# What you will do
Convert the data entries into a numbered list with no blank lines, one line per item.

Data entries
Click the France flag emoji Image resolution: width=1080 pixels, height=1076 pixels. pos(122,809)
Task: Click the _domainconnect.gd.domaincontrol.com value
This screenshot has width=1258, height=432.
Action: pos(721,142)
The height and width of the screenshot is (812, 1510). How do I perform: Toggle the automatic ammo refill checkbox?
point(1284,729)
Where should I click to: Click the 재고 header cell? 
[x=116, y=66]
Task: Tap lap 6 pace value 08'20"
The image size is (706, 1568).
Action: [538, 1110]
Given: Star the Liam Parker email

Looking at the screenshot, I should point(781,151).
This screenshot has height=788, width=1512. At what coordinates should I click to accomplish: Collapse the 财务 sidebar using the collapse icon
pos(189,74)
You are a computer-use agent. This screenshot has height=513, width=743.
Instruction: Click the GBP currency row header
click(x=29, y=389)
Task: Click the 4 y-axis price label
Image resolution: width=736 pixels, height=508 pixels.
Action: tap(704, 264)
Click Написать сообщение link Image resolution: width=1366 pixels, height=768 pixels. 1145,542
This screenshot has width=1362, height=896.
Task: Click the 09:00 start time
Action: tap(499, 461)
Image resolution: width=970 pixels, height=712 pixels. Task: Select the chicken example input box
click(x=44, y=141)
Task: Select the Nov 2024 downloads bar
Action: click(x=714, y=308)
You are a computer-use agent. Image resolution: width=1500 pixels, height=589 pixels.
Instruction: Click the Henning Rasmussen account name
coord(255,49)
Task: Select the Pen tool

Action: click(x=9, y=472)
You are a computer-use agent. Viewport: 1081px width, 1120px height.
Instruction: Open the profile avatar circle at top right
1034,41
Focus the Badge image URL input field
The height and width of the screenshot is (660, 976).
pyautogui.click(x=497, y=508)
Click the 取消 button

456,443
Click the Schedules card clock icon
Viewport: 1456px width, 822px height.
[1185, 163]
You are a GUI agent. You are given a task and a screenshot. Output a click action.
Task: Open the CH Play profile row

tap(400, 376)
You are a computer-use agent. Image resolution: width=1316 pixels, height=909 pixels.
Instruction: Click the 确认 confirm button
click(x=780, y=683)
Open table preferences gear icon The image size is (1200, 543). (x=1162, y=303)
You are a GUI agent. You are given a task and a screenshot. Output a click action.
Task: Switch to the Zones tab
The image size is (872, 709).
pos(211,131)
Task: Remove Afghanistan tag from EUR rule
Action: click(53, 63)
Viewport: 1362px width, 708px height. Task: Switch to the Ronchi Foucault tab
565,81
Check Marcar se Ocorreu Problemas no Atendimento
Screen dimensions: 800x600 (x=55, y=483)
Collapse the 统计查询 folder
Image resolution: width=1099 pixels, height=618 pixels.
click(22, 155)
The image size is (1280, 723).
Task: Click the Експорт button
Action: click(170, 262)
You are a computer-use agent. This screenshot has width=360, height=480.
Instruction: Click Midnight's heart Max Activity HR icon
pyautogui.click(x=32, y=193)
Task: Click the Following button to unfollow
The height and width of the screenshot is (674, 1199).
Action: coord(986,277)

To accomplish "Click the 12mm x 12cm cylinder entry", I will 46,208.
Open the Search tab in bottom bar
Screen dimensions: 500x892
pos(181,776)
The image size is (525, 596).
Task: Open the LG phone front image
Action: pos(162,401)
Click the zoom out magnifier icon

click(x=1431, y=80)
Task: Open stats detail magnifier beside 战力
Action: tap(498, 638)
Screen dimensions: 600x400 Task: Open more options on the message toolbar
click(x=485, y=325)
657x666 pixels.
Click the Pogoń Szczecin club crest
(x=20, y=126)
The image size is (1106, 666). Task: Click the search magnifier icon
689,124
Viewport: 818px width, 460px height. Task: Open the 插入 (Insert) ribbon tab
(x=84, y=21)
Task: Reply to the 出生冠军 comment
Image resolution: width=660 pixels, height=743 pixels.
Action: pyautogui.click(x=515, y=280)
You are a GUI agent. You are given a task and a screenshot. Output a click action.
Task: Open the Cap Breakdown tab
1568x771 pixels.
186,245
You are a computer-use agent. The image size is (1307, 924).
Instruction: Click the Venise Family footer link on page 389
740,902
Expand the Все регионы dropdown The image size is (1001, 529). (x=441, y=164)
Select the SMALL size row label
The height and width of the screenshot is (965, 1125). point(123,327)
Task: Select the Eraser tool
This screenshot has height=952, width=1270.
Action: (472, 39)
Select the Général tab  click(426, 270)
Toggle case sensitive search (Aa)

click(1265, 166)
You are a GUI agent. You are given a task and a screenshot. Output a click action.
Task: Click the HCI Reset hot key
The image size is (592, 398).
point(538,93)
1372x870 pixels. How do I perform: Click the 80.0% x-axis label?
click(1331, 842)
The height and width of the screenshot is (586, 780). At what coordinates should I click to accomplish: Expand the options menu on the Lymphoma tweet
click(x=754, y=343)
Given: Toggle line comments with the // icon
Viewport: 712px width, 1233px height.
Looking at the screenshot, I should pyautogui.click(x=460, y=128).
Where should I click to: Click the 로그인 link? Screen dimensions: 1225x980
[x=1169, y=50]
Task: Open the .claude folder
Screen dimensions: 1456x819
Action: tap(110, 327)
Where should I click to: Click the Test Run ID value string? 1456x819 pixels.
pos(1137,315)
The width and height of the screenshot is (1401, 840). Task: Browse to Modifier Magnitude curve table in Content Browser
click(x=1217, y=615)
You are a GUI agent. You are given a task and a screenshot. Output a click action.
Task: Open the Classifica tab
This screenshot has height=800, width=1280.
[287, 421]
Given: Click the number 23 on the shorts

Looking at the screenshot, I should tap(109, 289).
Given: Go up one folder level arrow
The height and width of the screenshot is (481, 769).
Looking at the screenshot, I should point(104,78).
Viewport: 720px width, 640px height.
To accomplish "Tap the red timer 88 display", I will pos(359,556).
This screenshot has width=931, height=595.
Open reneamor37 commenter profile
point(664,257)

# Result
1. Click the France flag emoji Image resolution: width=1080 pixels, height=1076 pixels. pos(122,809)
2. Task: Click the _domainconnect.gd.domaincontrol.com value
3. This screenshot has width=1258, height=432.
4. Action: pos(721,142)
5. The height and width of the screenshot is (812, 1510). How do I perform: Toggle the automatic ammo refill checkbox?
6. point(1284,729)
7. Where should I click to: Click the 재고 header cell? 
8. [x=116, y=66]
9. Task: Tap lap 6 pace value 08'20"
10. The image size is (706, 1568).
11. Action: [538, 1110]
12. Given: Star the Liam Parker email
13. Looking at the screenshot, I should point(781,151).
14. This screenshot has height=788, width=1512. At what coordinates should I click to accomplish: Collapse the 财务 sidebar using the collapse icon
15. pos(189,74)
16. You are a computer-use agent. This screenshot has height=513, width=743.
17. Instruction: Click the GBP currency row header
18. click(x=29, y=389)
19. Task: Click the 4 y-axis price label
20. Image resolution: width=736 pixels, height=508 pixels.
21. Action: tap(704, 264)
22. Click Написать сообщение link Image resolution: width=1366 pixels, height=768 pixels. 1145,542
23. This screenshot has width=1362, height=896.
24. Task: Click the 09:00 start time
25. Action: tap(499, 461)
26. Image resolution: width=970 pixels, height=712 pixels. Task: Select the chicken example input box
27. click(x=44, y=141)
28. Task: Select the Nov 2024 downloads bar
29. Action: click(x=714, y=308)
30. You are a computer-use agent. Image resolution: width=1500 pixels, height=589 pixels.
31. Instruction: Click the Henning Rasmussen account name
32. coord(255,49)
33. Task: Select the Pen tool
34. Action: click(x=9, y=472)
35. You are a computer-use agent. Viewport: 1081px width, 1120px height.
36. Instruction: Open the profile avatar circle at top right
37. 1034,41
38. Focus the Badge image URL input field
39. The height and width of the screenshot is (660, 976).
40. pyautogui.click(x=497, y=508)
41. Click the 取消 button
42. 456,443
43. Click the Schedules card clock icon
44. Viewport: 1456px width, 822px height.
45. [1185, 163]
46. You are a GUI agent. You are given a task and a screenshot. Output a click action.
47. Task: Open the CH Play profile row
48. tap(400, 376)
49. You are a computer-use agent. Image resolution: width=1316 pixels, height=909 pixels.
50. Instruction: Click the 确认 confirm button
51. click(x=780, y=683)
52. Open table preferences gear icon The image size is (1200, 543). (x=1162, y=303)
53. You are a GUI agent. You are given a task and a screenshot. Output a click action.
54. Task: Switch to the Zones tab
55. The image size is (872, 709).
56. pos(211,131)
57. Task: Remove Afghanistan tag from EUR rule
58. Action: click(53, 63)
59. Viewport: 1362px width, 708px height. Task: Switch to the Ronchi Foucault tab
60. 565,81
61. Check Marcar se Ocorreu Problemas no Atendimento
62. Screen dimensions: 800x600 (x=55, y=483)
63. Collapse the 统计查询 folder
64. Image resolution: width=1099 pixels, height=618 pixels.
65. click(22, 155)
66. The image size is (1280, 723).
67. Task: Click the Експорт button
68. Action: click(170, 262)
69. You are a computer-use agent. This screenshot has width=360, height=480.
70. Instruction: Click Midnight's heart Max Activity HR icon
71. pyautogui.click(x=32, y=193)
72. Task: Click the Following button to unfollow
73. The height and width of the screenshot is (674, 1199).
74. Action: coord(986,277)
75. To accomplish "Click the 12mm x 12cm cylinder entry", I will 46,208.
76. Open the Search tab in bottom bar
77. Screen dimensions: 500x892
78. pos(181,776)
79. The image size is (525, 596).
80. Task: Open the LG phone front image
81. Action: pos(162,401)
82. Click the zoom out magnifier icon
83. click(x=1431, y=80)
84. Task: Open stats detail magnifier beside 战力
85. Action: tap(498, 638)
86. Screen dimensions: 600x400 Task: Open more options on the message toolbar
87. click(x=485, y=325)
88. 657x666 pixels.
89. Click the Pogoń Szczecin club crest
90. (x=20, y=126)
91. The image size is (1106, 666). Task: Click the search magnifier icon
92. 689,124
93. Viewport: 818px width, 460px height. Task: Open the 插入 (Insert) ribbon tab
94. (x=84, y=21)
95. Task: Reply to the 出生冠军 comment
96. Image resolution: width=660 pixels, height=743 pixels.
97. Action: pyautogui.click(x=515, y=280)
98. You are a GUI agent. You are given a task and a screenshot. Output a click action.
99. Task: Open the Cap Breakdown tab
100. 1568x771 pixels.
101. 186,245
102. You are a computer-use agent. The image size is (1307, 924).
103. Instruction: Click the Venise Family footer link on page 389
104. 740,902
105. Expand the Все регионы dropdown The image size is (1001, 529). (x=441, y=164)
106. Select the SMALL size row label
107. The height and width of the screenshot is (965, 1125). point(123,327)
108. Task: Select the Eraser tool
109. This screenshot has height=952, width=1270.
110. Action: (472, 39)
111. Select the Général tab  click(426, 270)
112. Toggle case sensitive search (Aa)
113. click(1265, 166)
114. You are a GUI agent. You are given a task and a screenshot. Output a click action.
115. Task: Click the HCI Reset hot key
116. The image size is (592, 398).
117. point(538,93)
118. 1372x870 pixels. How do I perform: Click the 80.0% x-axis label?
119. click(1331, 842)
120. The height and width of the screenshot is (586, 780). At what coordinates should I click to accomplish: Expand the options menu on the Lymphoma tweet
121. click(x=754, y=343)
122. Given: Toggle line comments with the // icon
123. Viewport: 712px width, 1233px height.
124. Looking at the screenshot, I should pyautogui.click(x=460, y=128).
125. Where should I click to: Click the 로그인 link? Screen dimensions: 1225x980
126. [x=1169, y=50]
127. Task: Open the .claude folder
128. Screen dimensions: 1456x819
129. Action: tap(110, 327)
130. Where should I click to: Click the Test Run ID value string? 1456x819 pixels.
131. pos(1137,315)
132. The width and height of the screenshot is (1401, 840). Task: Browse to Modifier Magnitude curve table in Content Browser
133. click(x=1217, y=615)
134. You are a GUI agent. You are given a task and a screenshot. Output a click action.
135. Task: Open the Classifica tab
136. This screenshot has height=800, width=1280.
137. [287, 421]
138. Given: Click the number 23 on the shorts
139. Looking at the screenshot, I should tap(109, 289).
140. Given: Go up one folder level arrow
141. The height and width of the screenshot is (481, 769).
142. Looking at the screenshot, I should point(104,78).
143. Viewport: 720px width, 640px height.
144. To accomplish "Tap the red timer 88 display", I will pos(359,556).
145. This screenshot has width=931, height=595.
146. Open reneamor37 commenter profile
147. point(664,257)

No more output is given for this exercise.